Brevard Business News
- Type: Weekly newspaper
- Format: Tabloid
- Owner: Adrienne B. Roth
- Publisher: Brevard Business News Inc.
- Editor: Ken Datzman
- Founded: 1981
- Language: English
- Headquarters: 4300 Fortune Place Suite D Melbourne, Florida
- Circulation: 10,000 weekly
- Sister newspapers: Brevard Business News is an independent publication
- ISSN: 0889-5104
- OCLC number: 13920007
- Website: brevardbusinessnews.com

= Brevard Business News =

Weekly newspaper in Melbourne, Florida, United States

Brevard Business News is a weekly newspaper in Melbourne, Florida, United States, covering business news and trends for the Space Coast region of Central Florida. Coverage also includes non-profit organizations and educational institutions, health, technology and commerce, and other issues at the local and national level.

It publishes every Monday. By 1987, circulation reached 10,000.

==History==
Fred Krupski started Brevard Business News with a partner in 1981 and served as its president and publisher. Krupski, a Native of Philadelphia, Pennsylvania, worked in journalism for several years and helped start the Orlando daily before founding the Brevard Business News. During its early years, it was published bi-monthly, but changed to weekly. The office was originally located in Cocoa but moved to Melbourne. Ken Datzman served as the editor.

Adrienne B. Roth purchased it in 1986. Krupski continued reporting on business issues and eventually founded the News Observer in Titusville, Florida, where he served as the publisher.

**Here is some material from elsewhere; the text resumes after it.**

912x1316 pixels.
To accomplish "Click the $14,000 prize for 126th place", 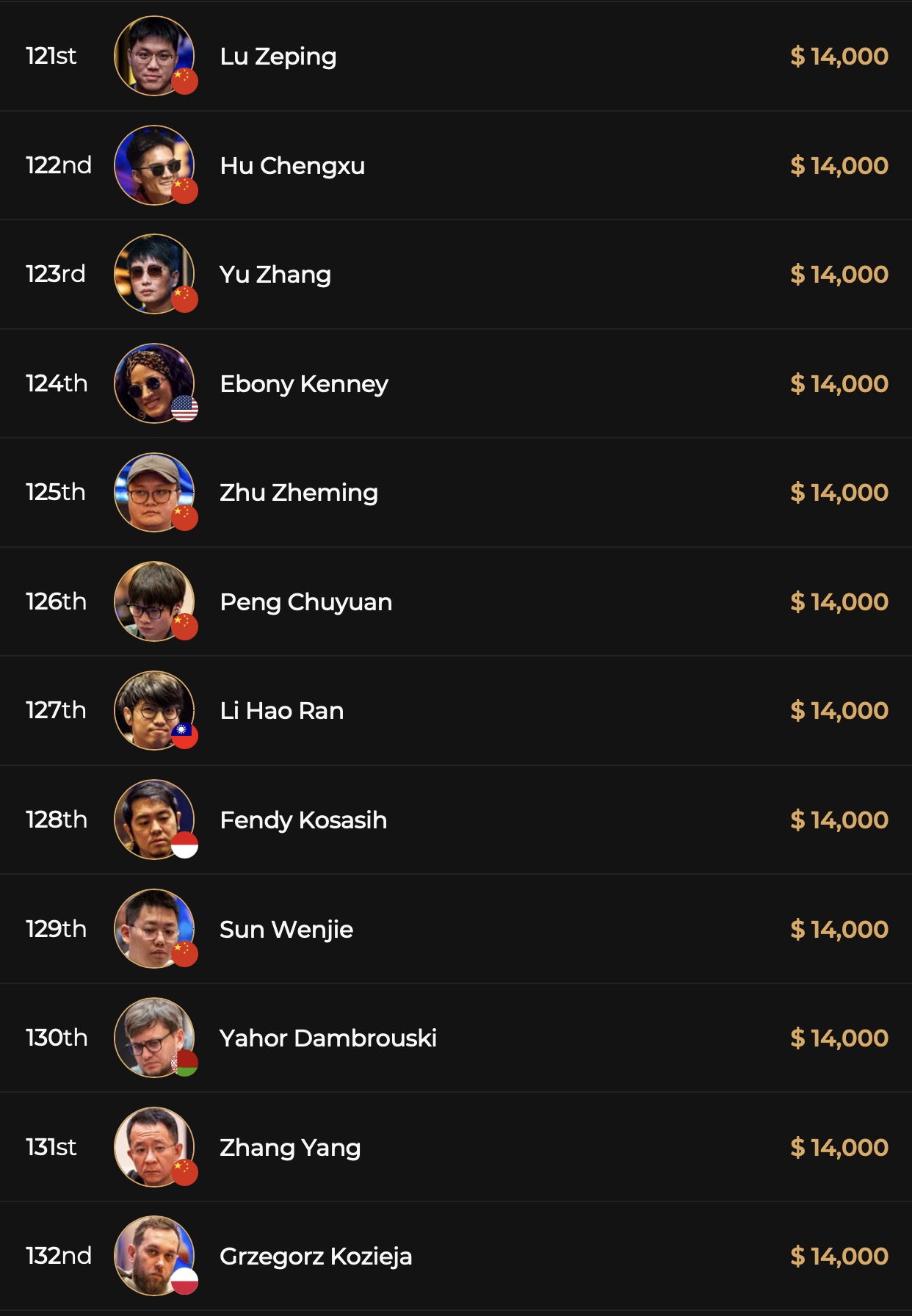I will 839,601.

In 1988, Central Brevard Women's Network awarded Brevard Business News with the Eleanor Outstanding Achievement Award for making "significant contributions to women's issues, interests and financial welfare." In 2002, the Melbourne-Palm Bay Area Chamber of Commerce recognized Brevard Business News for contributions in media to the "public and the business community" at the 17th-annual Business Achievement Awards.